Ord deserves more credit than just as the originator of a name, but the term ‘myxoedema’ was certainly an inspired invention. It was a memorable, snappy for the times, single-word label which – notwithstanding some controversy over its appropriateness1 – must have helped to focus attention on a condition which, despite its frequency and unifying features, had long gone unidentified. Six years later, he chaired the committee set up by the Clinical Society of London to investigate the whole matter. He also later undertook some of the earliest metabolic studies of the effects of treating myxoedema with thyroid extract, showing the rapid weight loss and rise in temperature and in urinary volume and nitrogen excretion that occurred.11
The Swiss key: myxoedème opératoire – precedence and prestige
The key papers, which advanced these English authors observations, were those of the Swiss surgeons, Jaques-Louis Reverdin in Geneva and Emil Theodor Kocher in Bern, Kocher later receiving the Nobel Prize for his work on the thyroid. How fitting it is that it should be two Swiss doctors whose practices unlocked an understanding of the importance of the thyroid. For they each identified the late effects of total ablation (extirpation) of goitres. Reverdin first presented his findings briefly at a meeting of the Medical Society of Geneva on 13 September 188212 and then in an extended paper co-authored with his cousin Auguste Reverdin in June 1883.13 In this, they noted the great similarity of Gull's and Ord's myxoedema cases with their affected postoperative patients, referring to the comparison as a ‘rapprochement complet’, clearly making the connection. They acknowledged Gull's primacy in describing the clinical manifestations and Ord's ‘christening’ the condition ‘myxoedema’, and proposed that surgical cases be known as ‘myxoedème opératoire’. In light of his findings in 1882, Reverdin thereafter sought to conserve a part of the gland during thyroidectomy for goitre, speculating that its complete removal may have been responsible for these late effects. He had noticed that no such problems followed a just unilateral lobectomy.

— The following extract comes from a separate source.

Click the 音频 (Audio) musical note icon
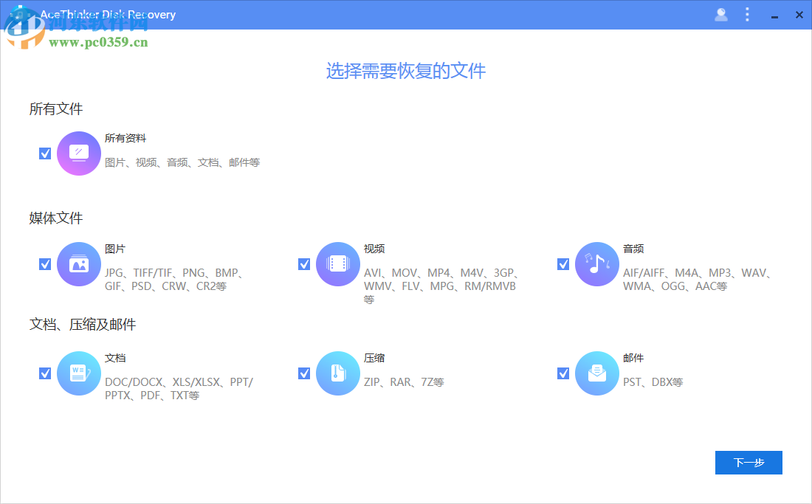 [x=596, y=263]
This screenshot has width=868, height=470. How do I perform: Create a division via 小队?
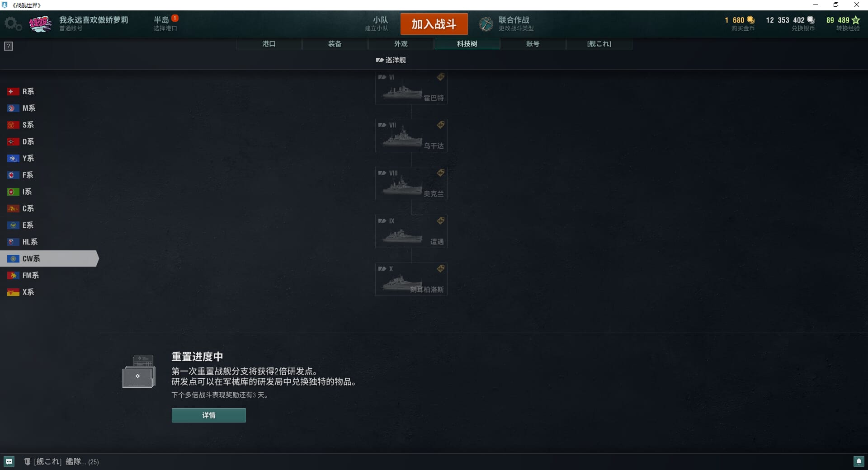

Kocher, on the other hand, surprisingly appears to have been either unaware of the reports by Gull and Ord, or omitted to refer to them. He first reported his findings to the Congress of the German Surgical Society on 4 April 1883 and they were published later that year.14 The exact date of publication is unclear, but it was after the Reverdin paper of June 1883.15 Reverdin had remarked in that paper that he wondered when Kocher would publish his findings. Kocher called the disease picture in his affected cases ‘cachexia strumipriva’ – literally, a bad condition due to the removal of a struma (goitre). He ascribed it to a combination of oxygen insufficiency from tracheal atrophy, consequent on operative interference in the neck, and loss of the thyroid's role as a safety valve for both the cerebral circulation – the old theory – and, as he saw it, in breathing. Kocher's biographer, Ulrich Tröhler goes into this in more detail.16,17 As Halsted put it in his monumental review of goitre surgery: ‘It is interesting to follow the argumentation of a mind so exceptionally keen and sane as Kocher’s in its futile efforts to explain insufficiently illuminated phenomena'.18
In reading Kocher's 1909 Nobel Prize Lecture (in English translation),19 one gets the impression that Kocher was aware in 1883 of Gull's and Ord's reports, despite not referring to them, and he dismisses Reverdin's contribution. He appears to assert that Reverdin only became aware of the connection between the effects of total thyroidectomy and the English cases after his, Kocher's, oral communication in Berlin, and he firmly refutes Reverdin's ‘later claim’ to have been the first to discover the ill-effects of total thyroidectomy. In support of his denigration of Reverdin, Kocher fastens on a paper Reverdin had published in April 1883,20 in which, Kocher says, Reverdin made no mention of the findings he had reported the previous year. Indeed, Kocher sarcastically writes, Reverdin ‘emphasized and sung the praises of the excellent results of their total excision [of the thyroid]’. But this paper simply described the technical aspects of thyroidectomy and the immediate postoperative period and was the first in a three-part publication over April, May and June, the third part – Accidents et Résultats – documenting the longer-term sequelae.13 Kocher should have noticed the words ‘A suivre’ (to follow) at the end of the paper he was targeting.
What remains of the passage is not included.